2. Education Curricula (Especially in the West)

  • Mandatory Holocaust education: UK, Germany, France, and many US states require Holocaust studies in secondary school. The Gulag, Holodomor, or Cambodian genocide are elective or omitted.
  • Textbooks frame Nazis as uniquely ideological evil: Hitler’s racial pseudoscience is taught as the pinnacle of genocidal intent. Stalin’s purges or Mao’s famines are often presented as "excesses of ideology" or "failed policies," not deliberate extermination.

3. Memorialisation and Public Memory

  • Holocaust museums and memorials everywhere: Yad Vashem (Israel), US Holocaust Memorial Museum (DC), Auschwitz-Birkenau (Poland), and smaller memorials in nearly every Western capital. No equivalent network exists for communist victims.
  • International Holocaust Remembrance Day (Jan 27): UN-recognised. No global day for victims of communism (despite Nov 7 being proposed as "Victims of Communism Day" by some NGOs).

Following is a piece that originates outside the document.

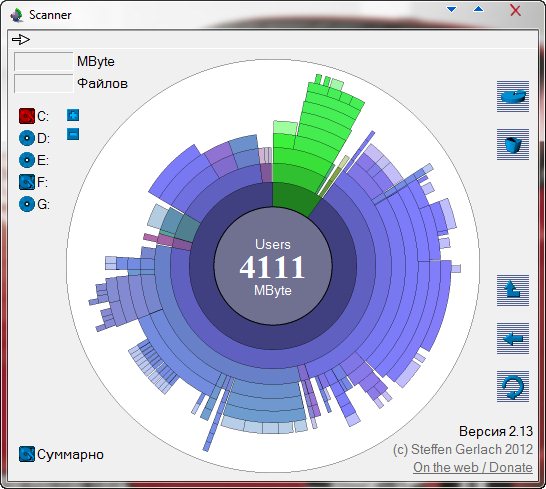Select the F: hard drive icon
The image size is (546, 489).
click(x=27, y=182)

4. Legal and Symbolic Bans

  • Nazi symbols criminalised: Swastikas, SS runes, and Hitler salutes are banned in Germany, Austria, France, etc. Communist symbols (hammer & sickle, Che Guevara) are celebrated on T-shirts and university dorms.
  • Denial laws: Holocaust denial is a crime in 16+ countries. Denying the Holodomor or Great Purge deaths is not.

5. Academic and Intellectual Framing

  • "The Holocaust" as singular event: Capitalised, trademarked in moral discourse. Communist atrocities are pluralized ("Stalin’s purges," "Mao’s famines")—diffusing responsibility.
  • Hitler Studies vs. Communist Studies: Thousands of books/microstudies on Nazi bureaucracy of murder (Ordinary Men, IBM and the Holocaust). Far fewer on NKVD execution quotas or Cultural Revolution Red Guard violence.

6. Political Exploitation

  • "Nazi" as ultimate smear: Calling someone a "Nazi" ends debate. "Communist" or "Stalinist" rarely carries the same weight (e.g., Bernie Sanders’ honeymoon in the USSR is a footnote).
  • Left-leaning academics/journalists: More likely to downplay communist body counts ("at least they meant well") while hyper-focusing on Nazi intent.

7. Cold War Realpolitik

  • USSR as ally (1941–45): WWII propaganda rehabilitated Stalin ("Uncle Joe"). This goodwill lingered post-war, muting criticism of Soviet crimes.
  • East Germany (GDR) as "antifascist" state: West Germany bore sole guilt; East Germany claimed moral purity as a socialist state, erasing its complicity.